◆ TEXT SEGMENT
This section is a code snippet to use an already fitted MLP model to get the conditional moments of a missing variable. Then, lambda distribution is used to parametrize the conditional distribution.

In [None]:
class_name = 'Ia'
mlp_model = keras.models.load_model(mlp_dir+f'Lambda_{class_name}_Keras')

In [None]:
out_dir_lambda = "LambdaFitResults/"
try:
    shutil.rmtree(out_dir_lambda)
except:
    pass
rmsp.make_dir(out_dir_lambda)
save_figure_check = FigureExporter(os.path.join(outdir, "LambdaFitResults/"))
def get_simulated_value(a1, a2, a3, a4, out_dir, variable_name):
    a4 = min(a4, 4.5)

    # Fit the lambda distribution
    lambdas = get_lambdas_keras(a1, a2, a3, a4, mlp_model)
    gld = GeneralizedLambdaDist(*lambdas)
    fig, axes = plt.subplots(1, 2, figsize=(16, 4))
    # lambda distribution pdf
    ax = gld.pdf_plot(ax=axes[0], return_ax=True)
    axes[0].set_xlabel(r"$Y_m$", fontsize=12)
    axes[0].set_ylabel(r"pdf", fontsize=12)
    text = f"mean: {a1:.2f}\n"
    text += f"$\sigma$: {np.sqrt(a2):.2}\n"
    text += f"$skew$: {a3:.2f}\n"
    text += f"$kurtosis$: {a4:.2f}"
    ax.text(0.6, 0.7, text, transform=ax.transAxes, ha="left")

    gld.dist_plot(cdf=False, ax=axes[1], color="green")
    axes[1].set_xlabel(r"$Y_m$", fontsize=12)

    save_figure("Conditional_comparison_{}_{:.2f}.png".format(variable_name, a1))

    return gld.simulate()

◆ STATED GOAL 1
In the code snippet, what is the largest value the function allows for a4?
◆ STATED GOAL 2
Name every parameter that the function get_simulated_value takes in the code snippet.

◆ RECORDED INFORMATION
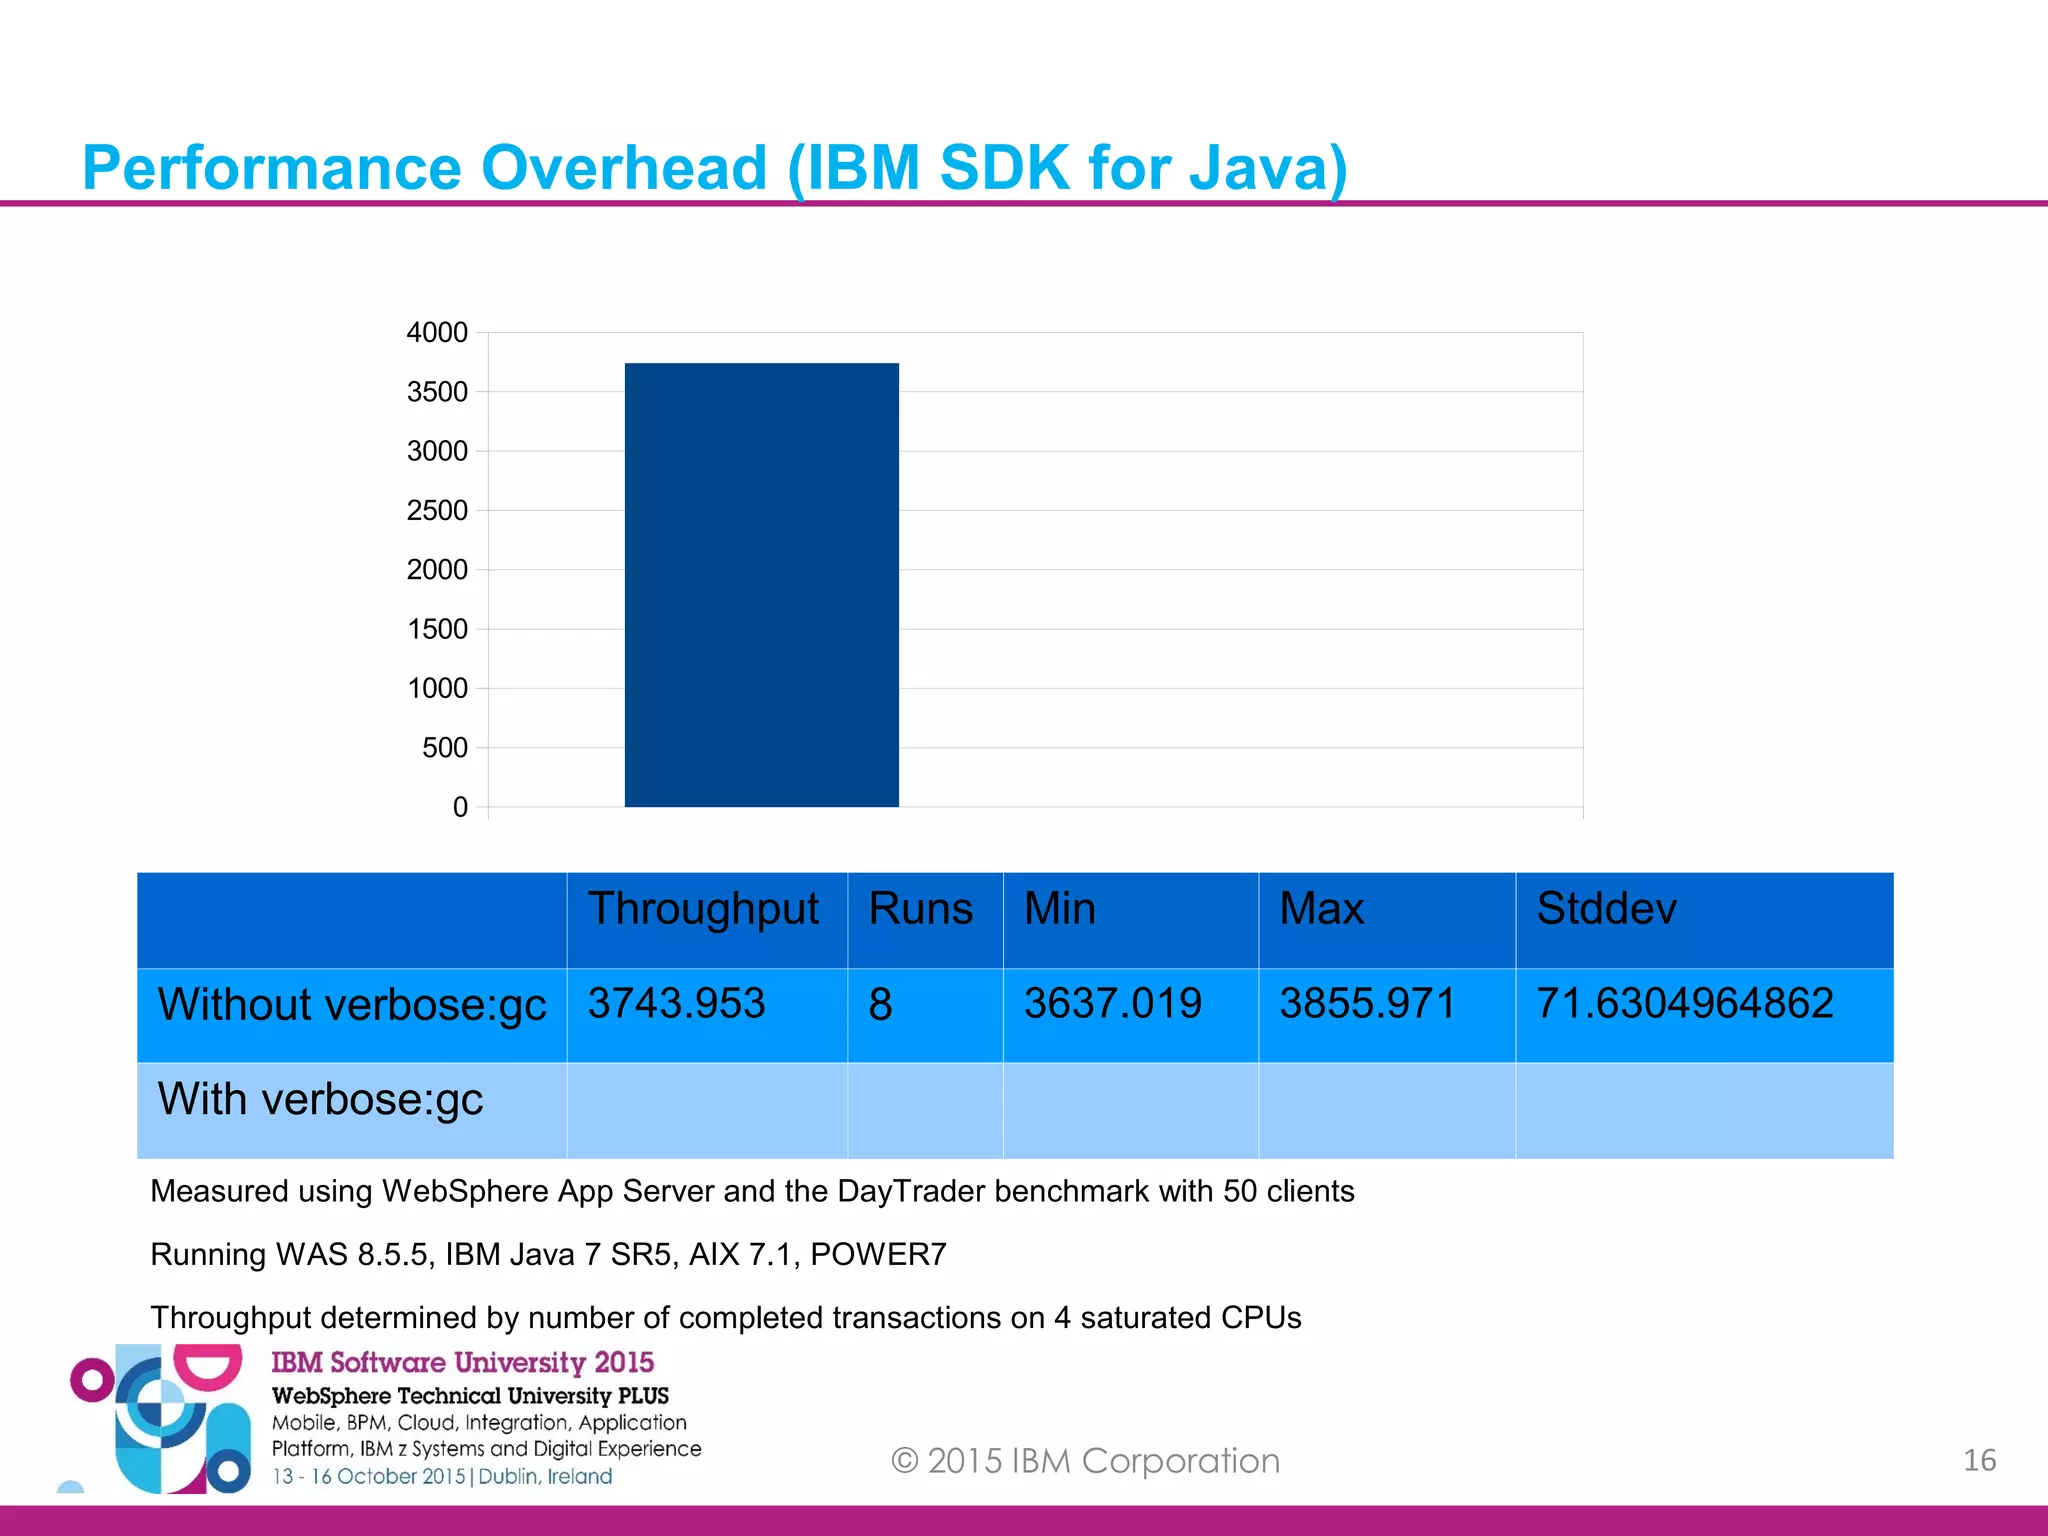The image size is (2048, 1536).
Task: Select the slide title Performance Overhead
Action: point(714,167)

◆ CORRECT RESPONSE 1
4.5

◆ CORRECT RESPONSE 2
a1, a2, a3, a4, out_dir, variable_name